Sunday, October 21, 2012

Seven More Saints

 This morning Pope Benedict canonized seven saint.

On of those was Mother Marianne Cope who opened and operated some of the first general hospitals in the United States, such as St. Elizabeth Hospital in Utica, New York, in 1866 and St. Joseph's Hospital Health Center in Syracuse, New York, in 1869. Both are still open today.

Before Mother Marianne, hospitals were typically filthy and staffed with unknowledgeable people and were filthy. Many people simply went there to die. Mother Marianne began to change all that by instituting simple actions like hand washing that stopped diseases from spreading.She also welcomed patients regardless of race, creed or economic standing, decades before desegregated hospitals. She was harshly criticized for treating alcoholics. She treated their problem, which was seen by many experts as a moral failing unworthy of help, as a disease.

In 1883 she went to Hawaii in 1883 and established the first general hospital on Maui. At the leper colony of Molokai, St. Damien DeVeuster was dying from Hansen's disease when Mother Marianne's arrived. After his death she took over his facility that cared for men and boys and established a separate enterprise to treat girls and women.

Mother Marianne died on August 9, 1918, at the age of 80. Most amazingly, to this day none of the Franciscan sisters have ever contracted Hansen's disease.


One of the steps to being named a saint is for a certifiable miracle to take place through the intercession of the named saint. One miracle is needed for beatification and a second for canonization.

Jake Finkbonner was a boy in Washington who was near death for months with a flesh eating bacteria, but made a miraculous recovery that the Vatican credited to Tekakwitha.

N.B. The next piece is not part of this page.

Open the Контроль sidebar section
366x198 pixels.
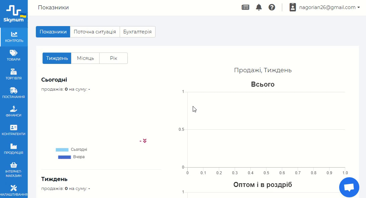(14, 37)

Finkbonner cut his lip during a basketball game. Two days later he was in the hospital with a strep bacteria infection that had spread across his face, head and chest as it had gotten in through the skin and caused a severe infection. The odds of survival for people with the bacteria is about 50-50.

The family started praying to Tekakwitha, who converted to Christianity when she was 18 and became a fervent follower. Her face was scarred by smallpox as a child, but it is claimed that the scars disappeared after she died in 1680 at the age of 24. She is the first American Indian named a saint.

One of the biggest crowds today seemed to be for St. Pedro Calungsod from the Philippines. St. Vitores and St. Calungsod were martyred as the spread the faith. A year after their martyrdom , a process for beatification was initiated but only for San Vitores. Political and religious turmoil, however, delayed and halted the process. When Hagåtña was preparing for its 20th anniversary as a diocese in 1981, the 1673 beatification cause of Padre Diego Luís de San Vitores was rediscovered in old manuscripts and revived until San Vitores was finally canonized in 2000. The process brought attention to Calungsod who is now a named saint as well.

The other new saints are: Jacques Berthieu, a 19th century French Jesuit who was killed by rebels in Madagascar, where he had worked as a missionary; Giovanni Battista Piamarta, an Italian who founded a religious order in 1900 and established a Catholic printing and publishing house in his native Brescia; Carmen Salles Y Barangueras, a Spanish nun who founded a religious order to educate children in 1892; and Anna Schaeffer, a 19th century German lay woman who became a model for the sick and suffering after she fell into a boiler and badly burned her legs. The wounds never healed, causing her constant pain.

If you look closely at the crowd present here for the canonization, you might be able to spot our liturgist, David Batter, who is in Rome and attended the ceremony.